Support vector regression with RBF kernel

Support vector machines (SVMs) are well-known for classification problems. Here we apply the regression method — Support Vector Regression (SVR). The SVM software we use here comes from scikit-learn.

In SVR algorithms, a kernel function maps datapoints to a higher dimension, which helps lower computational cost. We provide a value \epsilon, and the algorithm performs regression in the higher dimension to obtain a hyperplane of least error with a margin of width \epsilon. Values within the \epsilon-tube of the hyperplane are not penalized, and those outside are penalized.

In this illustration, C is the regularization parameter and \phi is the kernel function. The variable \zeta is known as the slack variable, which is the distance a datapoint is from the \epsilon-tube. Note that \zeta_i = 0 if x_i is below the upper bound of the \epsilon-tube and \zeta_i^* = 0 if x_i is above the lower bound of the \epsilon-tube.

One useful and interesting feature of SVMs is the ability to use different kernels for the decision function. Here we test the SVR implementation with the Radial Basis Function (RBF) kernel, which is defined as follows:

RBF: \exp(-\gamma||\bm{x}-\bm{x}'||^2)

- Work to do -
- 1) Answer these about the passage on support vector regression, one line each:
(a) Which software library supplies the SVM software used?
(b) What does C stand for in the illustration?
(c) Which kernel is the SVR implementation tested with?
- 2) Revise the passage on support vector regression starting at "Support vector regression with" and ending at "comes from scikit-learn.", swapping "well-known" for "widely used".

- Source material -
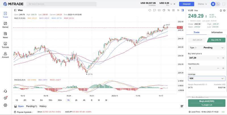Click the blue Deposit button

click(186, 4)

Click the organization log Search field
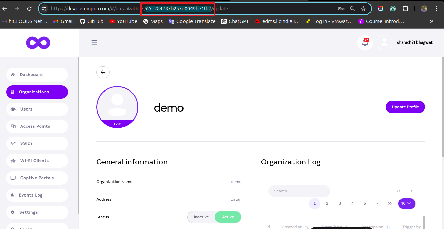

- Outputs for the tasks -
- 1)
(a) scikit-learn
(b) The regularization parameter
(c) The Radial Basis Function (RBF) kernel

- 2)
Support vector regression with RBF kernel

Support vector machines (SVMs) are widely used for classification problems. Here we apply the regression method — Support Vector Regression (SVR). The SVM software we use here comes from scikit-learn.